Script is not returning proper output when trying to retrieve data from a newsletter-CodePudding

I am trying to write a script that can retrieve album title and band name from a music store newsletter. The band name and album title are hidden in a h3 & h4 class. When executing the script I get a blank output in the csv file.

from bs4 import BeautifulSoup
import requests
import pandas as pd

# Use the requests library to fetch the HTML content of the page
url = "https://www.musicmaniarecords.be/_sys/newsl_view?n=260&sub=Tmpw6Rij5D"
response = requests.get(url)

# Use the BeautifulSoup library to parse the HTML content
soup = BeautifulSoup(response.text, 'html.parser')

# Find all 'a' elements with the class 'row'
albums = soup.find_all('a', attrs={'class': 'row'})

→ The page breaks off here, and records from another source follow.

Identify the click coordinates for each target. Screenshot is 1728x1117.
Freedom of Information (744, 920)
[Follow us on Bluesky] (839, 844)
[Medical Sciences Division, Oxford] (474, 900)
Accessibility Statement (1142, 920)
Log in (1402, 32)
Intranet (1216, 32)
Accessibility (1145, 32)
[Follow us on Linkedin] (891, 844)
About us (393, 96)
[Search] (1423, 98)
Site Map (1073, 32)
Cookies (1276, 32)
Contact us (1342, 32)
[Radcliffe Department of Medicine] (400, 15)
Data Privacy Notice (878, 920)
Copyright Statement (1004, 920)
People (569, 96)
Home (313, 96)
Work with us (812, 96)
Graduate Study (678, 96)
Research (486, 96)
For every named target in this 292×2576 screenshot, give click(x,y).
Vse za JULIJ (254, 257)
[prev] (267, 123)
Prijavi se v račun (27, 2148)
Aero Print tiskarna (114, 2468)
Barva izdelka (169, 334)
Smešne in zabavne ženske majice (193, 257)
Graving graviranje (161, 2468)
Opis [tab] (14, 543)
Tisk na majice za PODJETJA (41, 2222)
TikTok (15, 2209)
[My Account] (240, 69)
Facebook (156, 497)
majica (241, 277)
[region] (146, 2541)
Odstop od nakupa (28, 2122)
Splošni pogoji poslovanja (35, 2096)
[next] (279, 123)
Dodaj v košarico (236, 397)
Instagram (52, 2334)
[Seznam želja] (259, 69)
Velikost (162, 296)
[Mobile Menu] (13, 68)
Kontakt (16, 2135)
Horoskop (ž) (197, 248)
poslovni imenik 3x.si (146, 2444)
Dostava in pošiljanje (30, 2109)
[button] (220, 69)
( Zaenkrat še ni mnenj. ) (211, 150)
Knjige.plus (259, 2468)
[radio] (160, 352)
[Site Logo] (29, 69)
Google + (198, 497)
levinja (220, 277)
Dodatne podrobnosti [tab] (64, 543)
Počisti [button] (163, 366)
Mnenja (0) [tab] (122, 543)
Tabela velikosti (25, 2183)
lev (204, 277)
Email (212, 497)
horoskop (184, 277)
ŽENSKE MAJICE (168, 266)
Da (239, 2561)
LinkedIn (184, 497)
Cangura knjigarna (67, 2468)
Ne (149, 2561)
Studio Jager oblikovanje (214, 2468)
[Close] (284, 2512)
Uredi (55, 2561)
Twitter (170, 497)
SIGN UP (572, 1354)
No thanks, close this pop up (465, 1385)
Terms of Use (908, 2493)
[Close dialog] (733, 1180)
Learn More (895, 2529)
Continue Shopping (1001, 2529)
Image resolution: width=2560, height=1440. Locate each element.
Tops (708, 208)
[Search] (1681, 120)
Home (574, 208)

# Iterate over the found elements and extract the album title and band name
album_title = []
band_name = []
for album in albums:
  album_title_element = album.find('td', attrs={'td_class': 'h3 class'})
  band_name_element = album.find('td', attrs={'td_class': 'h4 class'})
  album_title.append(album_title_element.text)
  band_name.append(band_name_element.text)

# Use the pandas library to save the extracted data to a CSV file
df = pd.DataFrame({'album_title': album_title, 'band_name': band_name})
df.to_csv('music_records.csv')

I think the error is in the attrs part, not sure how to fix it properly. Thanks in advance!

CodePudding user response：

Looking at your code I agree that the error lies in the attrs part. The problem you are facing is that the site you are trying to scrape does not contain 'a' elements with the 'row' class. Thus find_all returns an empty list. There are plenty of 'div' elements with the 'row' class, maybe you meant to look for those?

You had the right idea by looking for 'td' elements and extracting their 'h3' and 'h4' elements, but since albums is an empty list, there are no elements to find.

I changed your code slightly to look for 'td' elements directly and extract their 'h3' and 'h4' elements. With these small changes your code found 29 albums.

from bs4 import BeautifulSoup
import requests
import pandas as pd

# Use the requests library to fetch the HTML content of the page
url = "https://www.musicmaniarecords.be/_sys/newsl_view?n=260&sub=Tmpw6Rij5D"
response = requests.get(url)

# Use the BeautifulSoup library to parse the HTML content
soup = BeautifulSoup(response.text, 'html.parser')

# Find all 'a' elements with the class 'row'
albums = soup.find_all('td', attrs={'class': 'block__cell'} )

# Iterate over the found elements and extract the album title and band name
album_title = []
band_name = []
for i, album in enumerate(albums):
  album_title_element = album.find('h3')
  band_name_element = album.find('h4')
  album_title.append(album_title_element.text)
  band_name.append(band_name_element.text)

# Use the pandas library to save the extracted data to a CSV file
df = pd.DataFrame({'album_title': album_title, 'band_name': band_name})
df.to_csv('music_records.csv', index=False)

I also took the liberty of adding index=False to the last line of your code. This makes it so each row doesn't start with a ,.

Hope this helps.

CodePudding user response：

from bs4 import BeautifulSoup
import requests
import pandas as pd

# Use the requests library to fetch the HTML content of the page
url = "https://www.musicmaniarecords.be/_sys/newsl_view?n=260&sub=Tmpw6Rij5D"
response = requests.get(url)

# Use the BeautifulSoup library to parse the HTML content
soup = BeautifulSoup(response.text, 'html.parser')

# Find all 'a' elements with the class 'row'
albums = soup.find_all('td', attrs={'class': 'block__cell'})

# Iterate over the found elements and extract the album title and band name
album_title = []
band_name = []
for album in albums:
  album_title_element = album.find('h3', attrs={'class': 'header'})
  band_name_element = album.find('h4', attrs={'class': 'header'})
  album_title.append(album_title_element.text)
  band_name.append(band_name_element.text)

# Use the pandas library to save the extracted data to a CSV file
df = pd.DataFrame({'album_title': album_title, 'band_name': band_name})
df.to_csv('music_records.csv')

Thanks to the anonymous hero for helping out!